Quote each of the records below word for word, from the first line to the last.

BEGIN Task material

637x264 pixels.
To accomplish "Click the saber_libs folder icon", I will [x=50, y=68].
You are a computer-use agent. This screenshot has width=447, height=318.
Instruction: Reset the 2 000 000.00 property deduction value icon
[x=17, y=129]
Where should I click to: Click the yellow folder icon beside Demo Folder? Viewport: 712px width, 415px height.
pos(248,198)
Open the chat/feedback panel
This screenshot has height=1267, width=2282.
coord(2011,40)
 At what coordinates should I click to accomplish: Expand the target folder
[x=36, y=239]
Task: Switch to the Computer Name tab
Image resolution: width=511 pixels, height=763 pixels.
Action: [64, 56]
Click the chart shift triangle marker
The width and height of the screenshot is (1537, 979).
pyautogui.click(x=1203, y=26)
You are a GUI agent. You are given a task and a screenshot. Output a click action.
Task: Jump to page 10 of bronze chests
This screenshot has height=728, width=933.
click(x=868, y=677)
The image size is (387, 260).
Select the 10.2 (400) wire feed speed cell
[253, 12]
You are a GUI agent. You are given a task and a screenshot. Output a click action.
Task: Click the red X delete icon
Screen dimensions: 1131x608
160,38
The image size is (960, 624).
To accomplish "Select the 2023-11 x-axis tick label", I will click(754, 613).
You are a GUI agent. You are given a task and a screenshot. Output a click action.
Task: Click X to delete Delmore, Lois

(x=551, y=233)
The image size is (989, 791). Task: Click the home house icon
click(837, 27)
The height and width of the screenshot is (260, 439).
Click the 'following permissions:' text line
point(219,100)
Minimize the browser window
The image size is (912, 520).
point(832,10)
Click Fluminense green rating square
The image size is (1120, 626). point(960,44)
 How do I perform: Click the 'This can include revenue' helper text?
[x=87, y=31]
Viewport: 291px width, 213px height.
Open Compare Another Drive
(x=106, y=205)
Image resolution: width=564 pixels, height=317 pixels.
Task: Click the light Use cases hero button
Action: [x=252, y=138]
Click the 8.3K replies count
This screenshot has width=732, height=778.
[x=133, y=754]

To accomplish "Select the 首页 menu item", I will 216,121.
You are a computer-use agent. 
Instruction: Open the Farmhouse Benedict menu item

END Task material

Solution below:
637x264 pixels.
To accomplish "Click the saber_libs folder icon", I will [x=50, y=68].
You are a computer-use agent. This screenshot has width=447, height=318.
Instruction: Reset the 2 000 000.00 property deduction value icon
[x=17, y=129]
Where should I click to: Click the yellow folder icon beside Demo Folder? Viewport: 712px width, 415px height.
pos(248,198)
Open the chat/feedback panel
This screenshot has height=1267, width=2282.
coord(2011,40)
 At what coordinates should I click to accomplish: Expand the target folder
[x=36, y=239]
Task: Switch to the Computer Name tab
Image resolution: width=511 pixels, height=763 pixels.
Action: [64, 56]
Click the chart shift triangle marker
The width and height of the screenshot is (1537, 979).
pyautogui.click(x=1203, y=26)
You are a GUI agent. You are given a task and a screenshot. Output a click action.
Task: Jump to page 10 of bronze chests
This screenshot has height=728, width=933.
click(x=868, y=677)
The image size is (387, 260).
Select the 10.2 (400) wire feed speed cell
[253, 12]
You are a GUI agent. You are given a task and a screenshot. Output a click action.
Task: Click the red X delete icon
Screen dimensions: 1131x608
160,38
The image size is (960, 624).
To accomplish "Select the 2023-11 x-axis tick label", I will click(754, 613).
You are a GUI agent. You are given a task and a screenshot. Output a click action.
Task: Click X to delete Delmore, Lois

(x=551, y=233)
The image size is (989, 791). Task: Click the home house icon
click(837, 27)
The height and width of the screenshot is (260, 439).
Click the 'following permissions:' text line
point(219,100)
Minimize the browser window
The image size is (912, 520).
point(832,10)
Click Fluminense green rating square
The image size is (1120, 626). point(960,44)
 How do I perform: Click the 'This can include revenue' helper text?
[x=87, y=31]
Viewport: 291px width, 213px height.
Open Compare Another Drive
(x=106, y=205)
Image resolution: width=564 pixels, height=317 pixels.
Task: Click the light Use cases hero button
Action: [x=252, y=138]
Click the 8.3K replies count
This screenshot has width=732, height=778.
[x=133, y=754]

To accomplish "Select the 首页 menu item", I will 216,121.
You are a computer-use agent. 
Instruction: Open the Farmhouse Benedict menu item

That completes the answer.